Contrasting opinions exist in terms of preferred or ideal management of burst fractures located at the thoracolumbar region without neurological deficit. In 2003, a prospective study was conducted comparing surgical and non-surgical outcomes for patients suffering from thoracolumbar burst fractures without neurologic deficit. Results demonstrated that there was no significant differences between the two groups with respect to pain, return to work, pain and functional disability. Conflicting positions have been found in other studies. With review of these varying positions it is thought principal differences among the reports may be attributed, in part, to variances in follow-up duration among the studies. The authors of the 2003 study wished to conduct a fifteen-twenty year follow-up of their original patients to find out how their results would pan out over a longer term follow-up. They hypothesized that the original findings would be upheld. Nineteen of the original twenty-four patients treated operatively and eighteen of the original twenty-three patients treated non-operatively were contacted and follow-up data was obtained. The average duration of long-term follow-up was 18.6 years.

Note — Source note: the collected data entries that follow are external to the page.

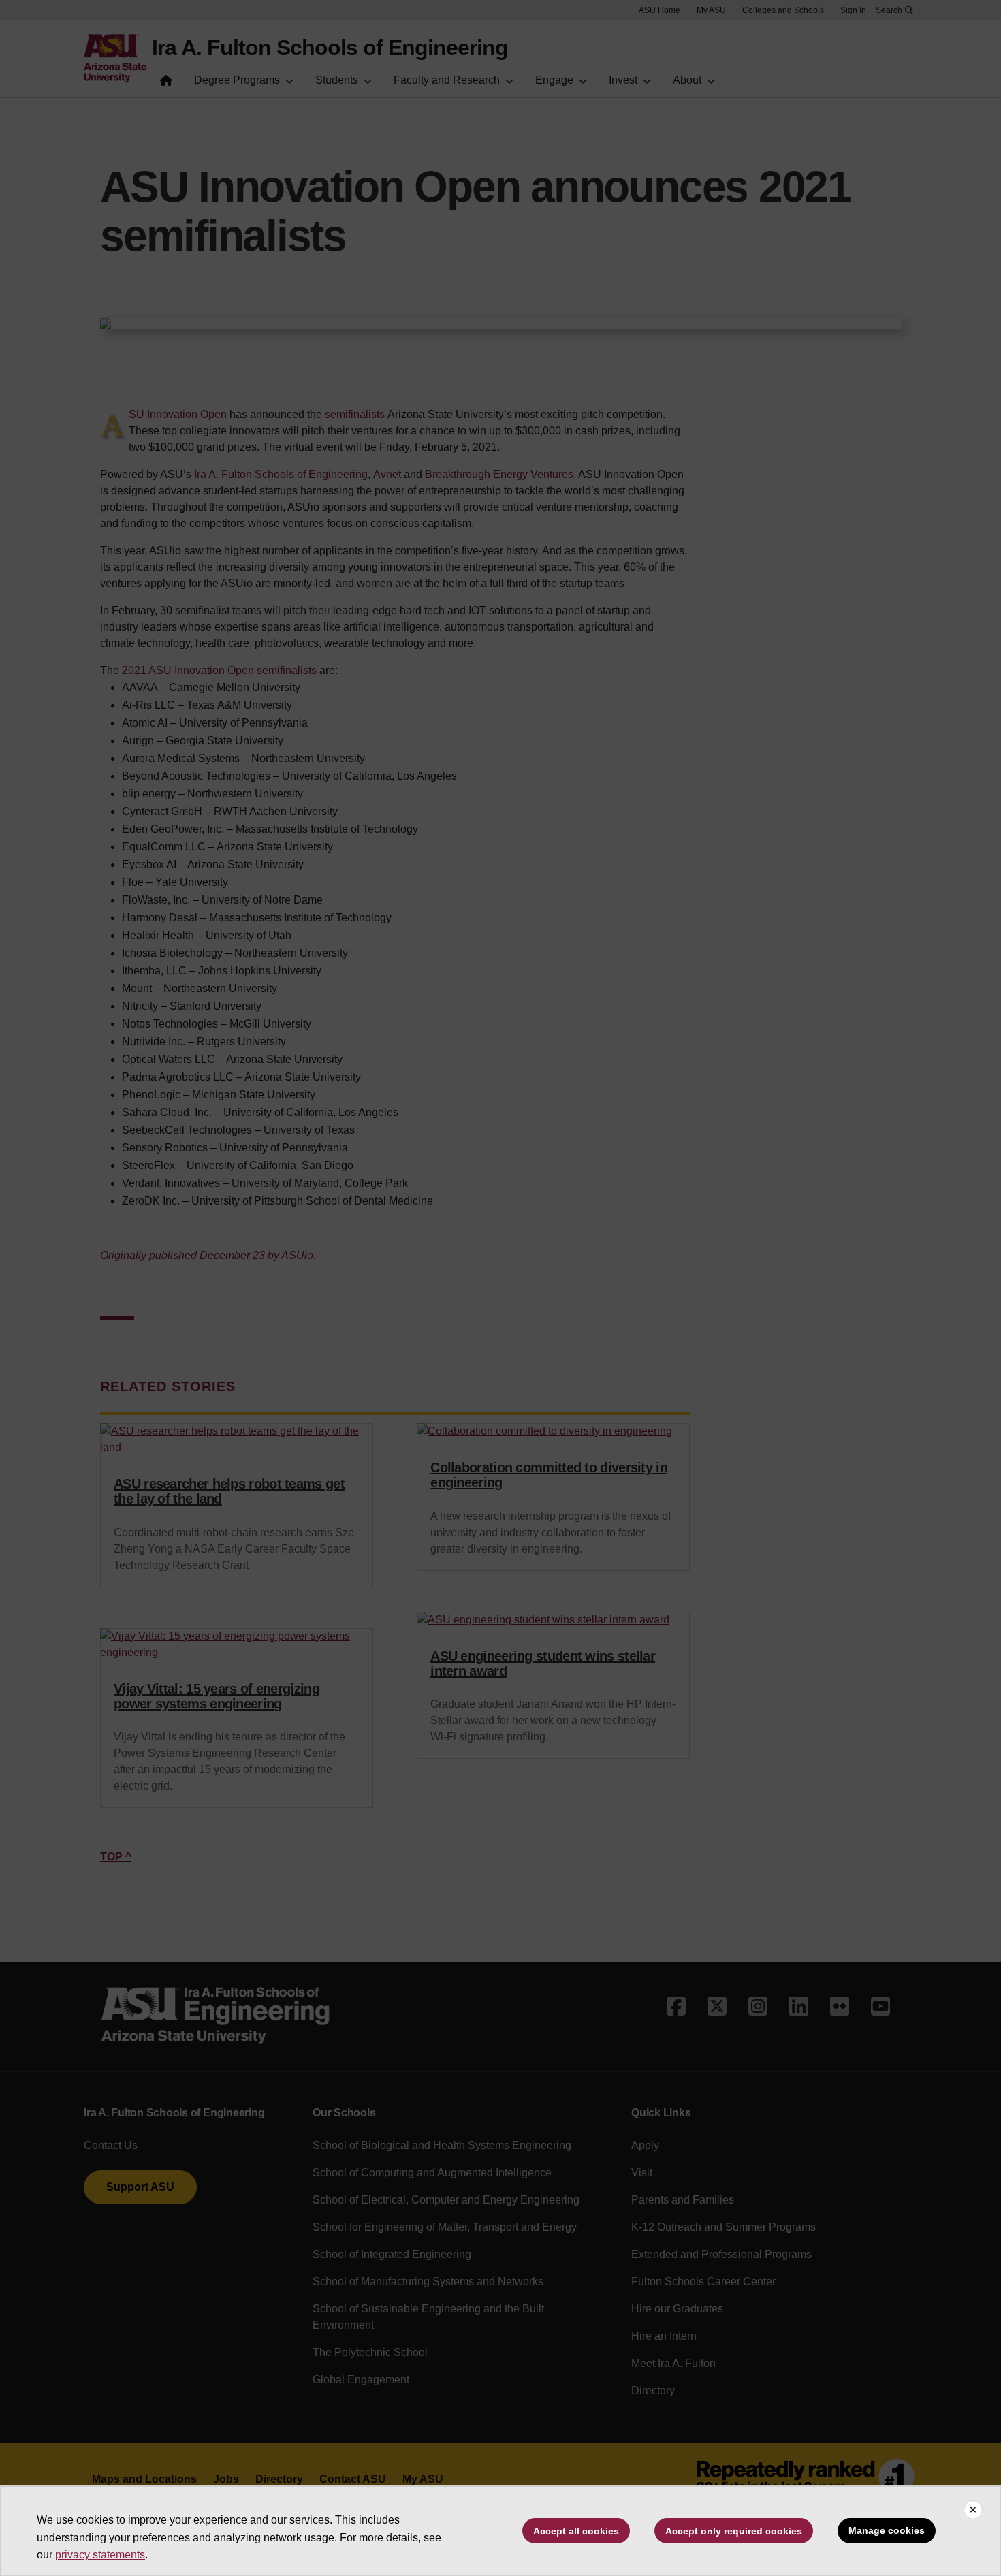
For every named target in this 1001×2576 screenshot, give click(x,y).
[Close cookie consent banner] (973, 2509)
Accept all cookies (576, 2531)
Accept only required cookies (733, 2531)
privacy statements (100, 2554)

Radiologic findings demonstrated that average kyphosis remained thirteen degrees at long-term follow-up in the operative group. No correlation was found between the final rate of kyphosis and degree of pain reported or disability. In the non-operative treatment group the average kyphosis was fourteen degrees at four-year follow-up and at longer term follow-up the average kyphosis was nineteen degrees. Similar to the surgically treated group, no correlation was found between final kyphosis reported and pain reported or disability.
Median pain scores for long-term follow-up demonstrated an average of four cm on the ten cm visual analog scale for those treated surgically and 1.5 cm for those treated non-operatively with a cast or brace. At long-term follow-up there was clinical significance between difference of pain scores between those treated non-operatively and those treated operatively. The functional disability outcome for patients treated operatively measured using the Roland and Morris functional disability score was seven on a scale of twenty five (with zero measuring no disability while twenty-five indicates complete disability). In the patient group treated non-operatively the median score was one. This difference demonstrated clinical significance. There was very little change in the median score over the years in the group treated operatively, however, there was clinically significant improvement in this score within the group treated non-operatively. Median scores on the Oswestry questionnaire at long-term follow-up was twenty for the operative group and two for nonsurgical treatment group. The difference between groups was significant but within each treatment group there was very little change overall throughout the years. Long-term follow-up scores from the short-form-36 showed that nonoperative management was favored to a significant degree.
With regards to return to work status, 58 per cent of patients treated surgically had returned at the four-year point, while long-term follow-up demonstrated that 47 per cent remained employed. Six patients in this group had voluntarily retired and four had lost employment. Of the patients treated non-operatively, 83 per cent were able to return to work at intermediate follow-up. At long-term follow-up 72 per cent were still working while three retired and two lost employment.
The authors of this study conclude that non-operative treatment was the optimal management option for patients with a thoracolumbar burst fracture without neurologic deficit.